NO OF ROOMS ..... PERMITTED NO OF PERSONS
.......... 1 ................................. 2
.......... 2 ................................. 3

child under the age of one does not count as a person. A child aged 1 - 10 years will count as only half a person. Your son is 18 year old so one bedroom flat will not be sufficient


----------



## expatr (Apr 22, 2014)

My son is 18 months old. If I rent a one bedroom flat which has a open plan kitchen/living room and one bedroom . Would it suffice? From when I apply minimum of how many months have to be left on my tenancy agreement . Thank you for your reply and have a good new year.


----------



## Crawford (Jan 23, 2011)

_2. Count the number of rooms available as sleeping accommodation.
When counting the number of rooms to assess whether a property is or will be overcrowded,
the decision maker should look at how the sleeping arrangements within the premises could
be organised rather than at how they are currently organised. In practice, this means counting
the number of rooms that are bedrooms or are living rooms which could be used as a
bedroom. Bathrooms and kitchens should not be counted as sleeping accommodation.
Rooms of less than 50 square feet are not counted. 

You need flat or house with two ROOMS

NO OF ROOMS ..... PERMITTED NO OF PERSONS
.......... 1 ................................. 2
.......... 2 ................................. 3_

Your son is 18 months old so counts as half a person. You will be 2.5 persons living in a one bedroom apartment (apartment has living room).. So you have 2 rooms and 2.5 living there. This will be OK.

There is no minimum lease specified. However, in practise, on the date you apply if your lease is ending the following month, it could be construed that you could be homeless by the time the visa is issued. So the longer the time the better.


----------



## ILR1980 (Feb 5, 2016)

Crawford said:


> _2. Count the number of rooms available as sleeping accommodation.
> When counting the number of rooms to assess whether a property is or will be overcrowded,
> the decision maker should look at how the sleeping arrangements within the premises could
> be organised rather than at how they are currently organised. In practice, this means counting
> ...


18 months old dont count as half a person

a child under 1 does not count as a person.
a child aged 1-10 years counts as only half a person.

A house is considered to be overcrowded if 2 persons aged 10 years or more of opposite sexes, who are not living together as husband and wife, must sleep in the same room. The Act also details the maximum number of people allowed for a given number of rooms or a given room floor area.

Account is taken only of rooms with a floor area larger than 50 square feet and rooms of a type used either as a living room or bedroom.
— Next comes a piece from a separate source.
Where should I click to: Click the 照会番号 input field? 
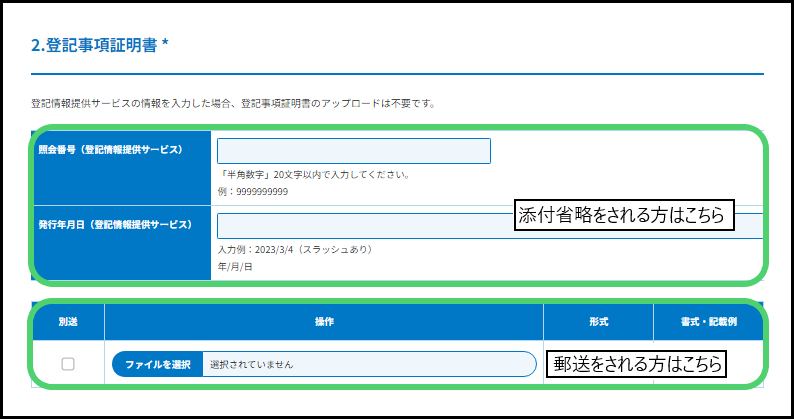[354, 151]
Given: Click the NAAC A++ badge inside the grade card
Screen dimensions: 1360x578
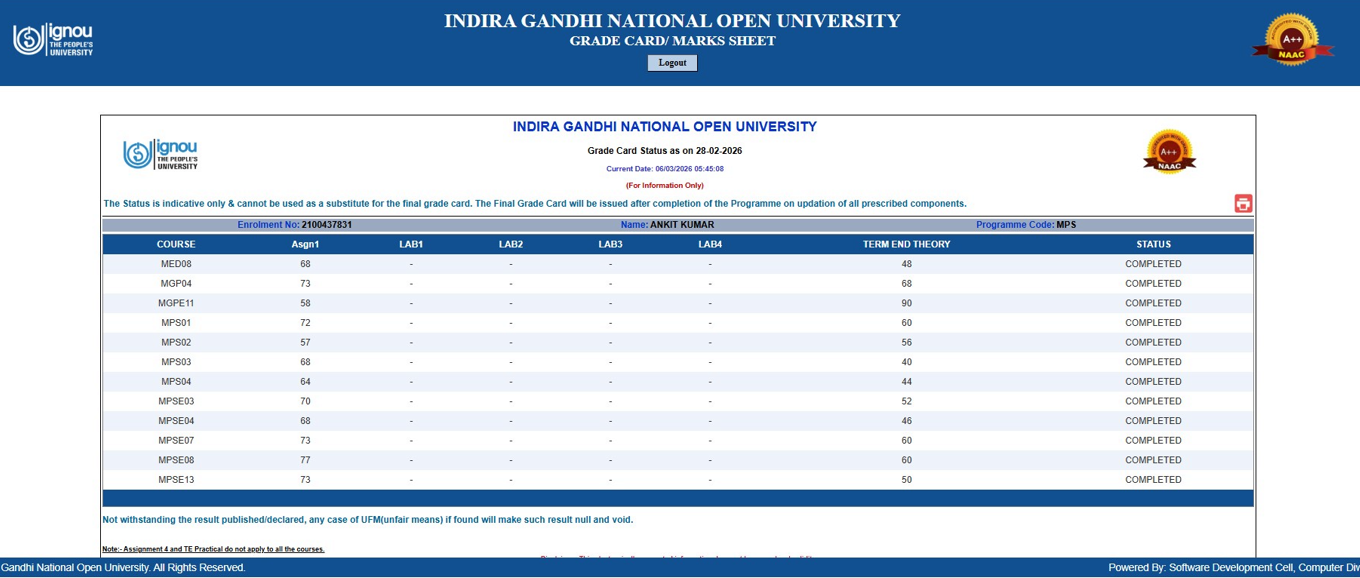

Rooms such as kitchens or bathrooms are excluded.

https://www.gov.uk/government/publi...e-and-accommodation-maa--2#maa12-overcrowding


----------



## ILR1980 (Feb 5, 2016)

expatr said:


> My son is 18 months old. If I rent a one bedroom flat which has a open plan kitchen/living room and one bedroom . Would it suffice? From when I apply minimum of how many months have to be left on my tenancy agreement . Thank you for your reply and have a good new year.


You better get a housing inspection report from certified surveyor because you cannot make kitchen as living room just because it has some open area unless you have a separate living room along with one bedroom. tenancy should be valid at the time of making application and they know it could be renew


----------



## Crawford (Jan 23, 2011)

ILR1980 said:


> 18 months old dont count as half a person
> 
> a child under 1 does not count as a person.
> a child aged 1-10 years counts as only half a person.
> ...


Please clarify. Are you saying "18 months old dont count as half a person"? 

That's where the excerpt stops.